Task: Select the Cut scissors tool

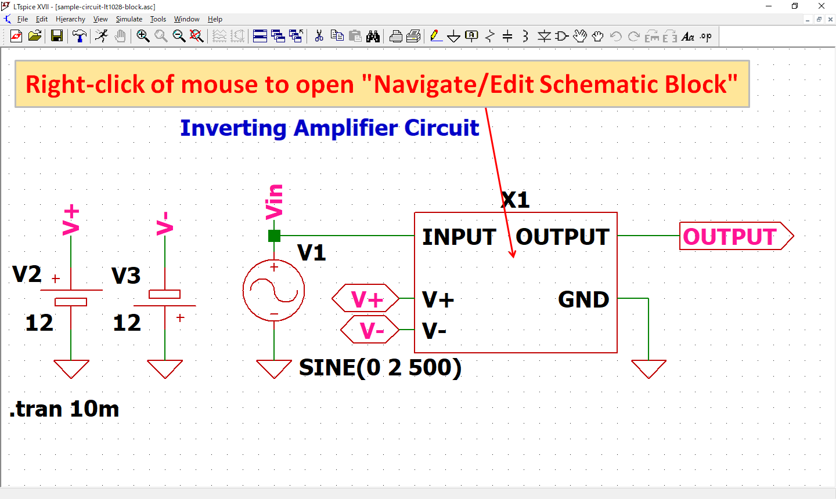Action: (x=319, y=36)
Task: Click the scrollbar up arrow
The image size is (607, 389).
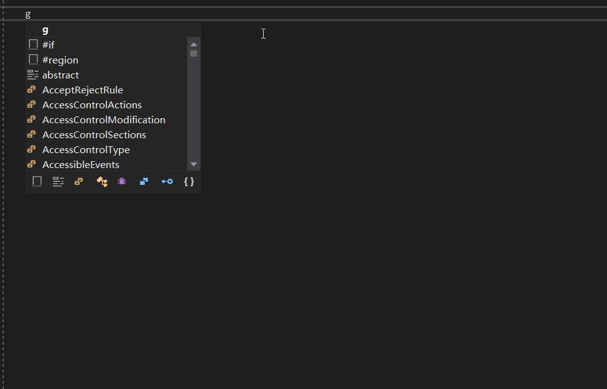Action: point(193,44)
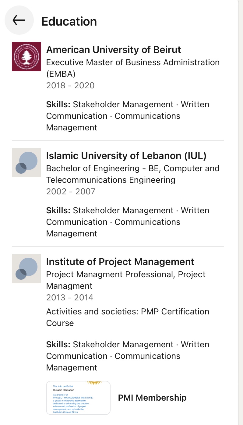
Task: Open the Islamic University of Lebanon (IUL) title
Action: pos(126,156)
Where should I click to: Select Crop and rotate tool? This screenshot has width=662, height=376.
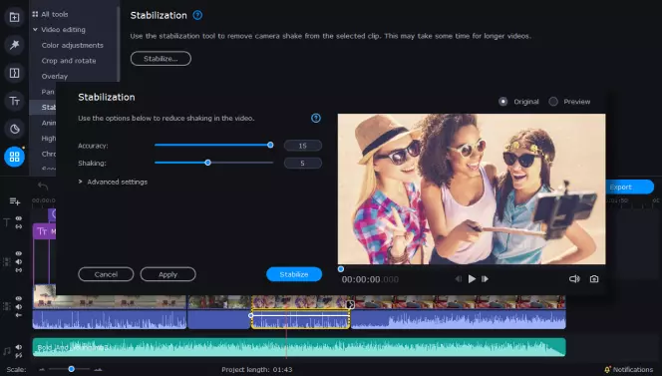tap(69, 61)
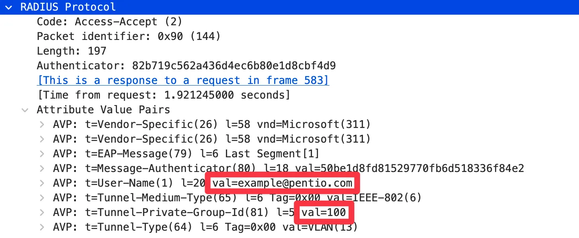Select the Length: 197 field
This screenshot has height=238, width=579.
point(71,51)
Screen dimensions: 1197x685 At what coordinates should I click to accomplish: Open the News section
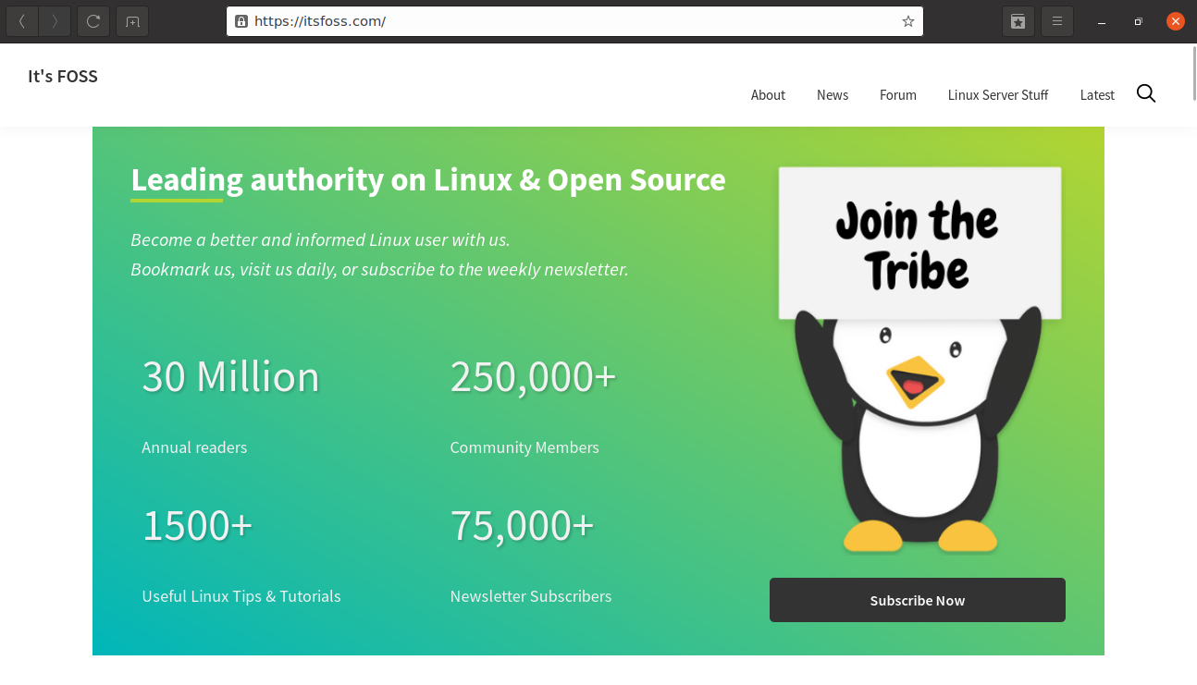832,94

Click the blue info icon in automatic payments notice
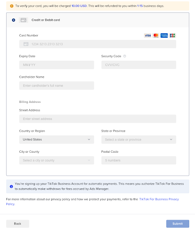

====

**Work order:**
Output the records above unchanged, minus their pictures.

**Answer to the problem:**
Task: Select the Cut scissors tool

Action: (x=319, y=36)
Task: Click the scrollbar up arrow
The image size is (607, 389).
Action: point(193,44)
Task: Open the Islamic University of Lebanon (IUL) title
Action: pos(126,156)
Where should I click to: Select Crop and rotate tool? This screenshot has width=662, height=376.
tap(69, 61)
Select the Length: 197 field
This screenshot has height=238, width=579.
point(71,51)
Screen dimensions: 1197x685 At what coordinates should I click to accomplish: Open the News section
832,94

Click the blue info icon in automatic payments notice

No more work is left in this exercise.